Laundromat: Time and hassle to bundle everything in the car, take it to the laundromat, babysit it while there (you can't go anywhere else) and bring it back home. Completed sooner, but with more overhead and focused time.

Home laundry: take it a load at a time. Completed later, but you can do anything else (even leave the house) while loads are running. No transportation overhead.

Both models have advantages, and I've done both. Mostly depends on how much hassle it is to trundle everything to the laundromat, and how soon I need the backup cleared.


You'll bottleneck at the clothes-folding stage, too


Folding the clothes and putting them away is the big issue for me.
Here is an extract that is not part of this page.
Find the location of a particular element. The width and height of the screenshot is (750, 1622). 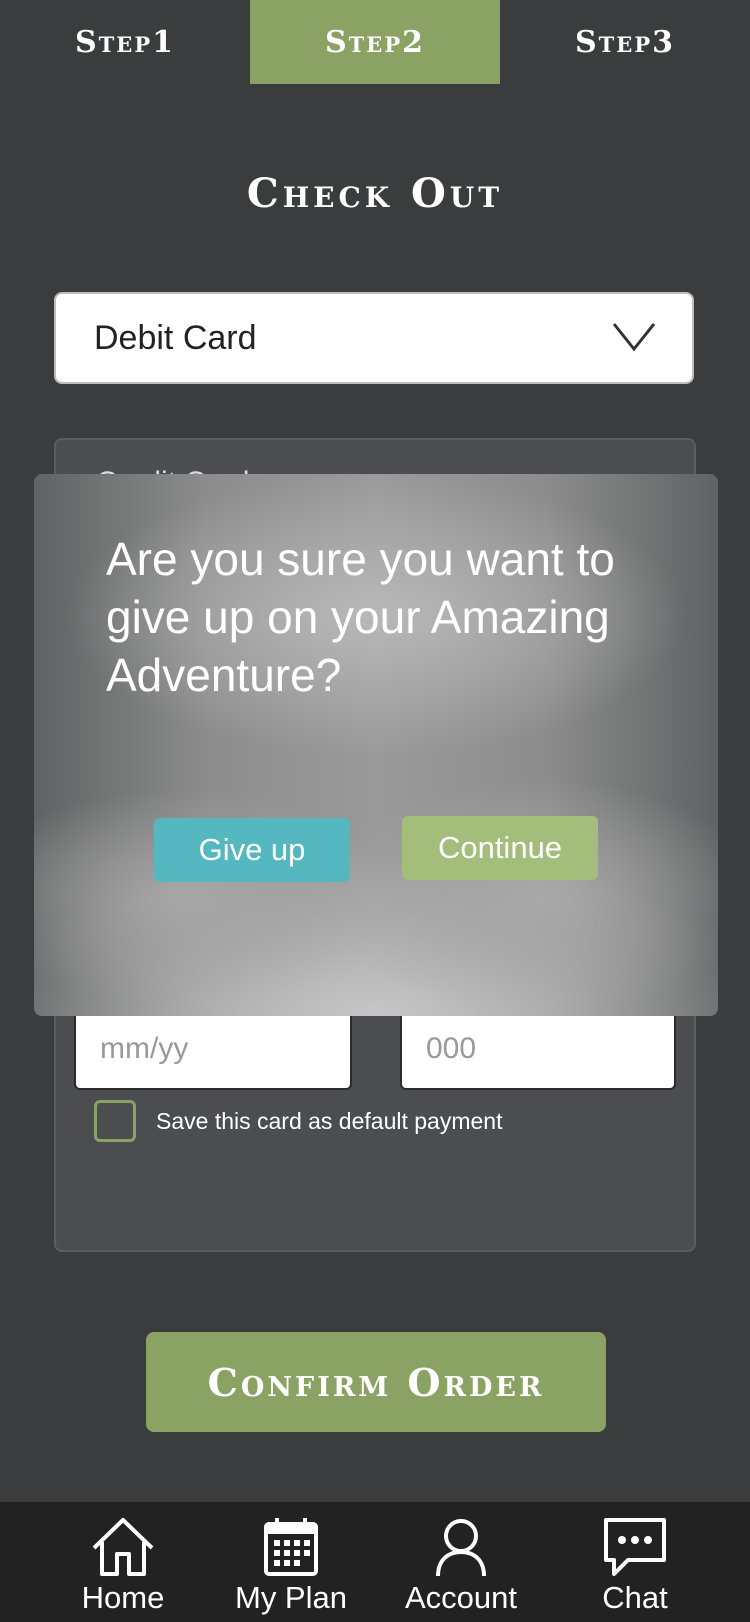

Heh. Home laundry was how I used to describe processor pipelines.

"So you put the load from the washer into the dryer, but if you have a second load you don't wait for the first load to finish drying before you put the second load in the washer, do you?"

Probably doesn't work as well in countries where people mostly buy the all-in-one units.


Ditto. Lazy me does a months worth in 75 minutes.


> Laundromat's are now how I explain "the cloud" to non-technical people.

I will steal that explanation. Thanks !


As long as you wash the clothes faster than you use them, what is the problem with letting they pile up for a long time while you wash them in a more normal rate (like once a day, or once a week)?


For me, much like CPUs context switch my brain does as well when I have a backlog of stuff to do.

I too would prefer to just go spend 2 hours to Get It Done(tm) and cross it off the mental checklist. Plus in this particular instance it's a snowball effect for me on productivity - as I see progress and my house gets cleaner I feel mentally better and am able to more easily focus.

Humans are strange.


Clothes aren't all interchangeable. You'd have to predict in advance which clothes you're going to need next week, which isn't always easy.


Either that or it's trivially easy. The clothes you're going to wear next could just be the ones on the top of the drawer (or indeed the laundry basket).


They are not perfectly interchangeable, but most people have a few that could be used on each occasion.


If I ever have a big house and money to waste,I'm going to get two washers and two dryers.

It still won't compare to the laundromat, but chewing through a backlog 100% faster would make a big difference.


I concur with the other commenter, "the cloud" is a laundromat is one of the most apt metaphors I have heard in a long time.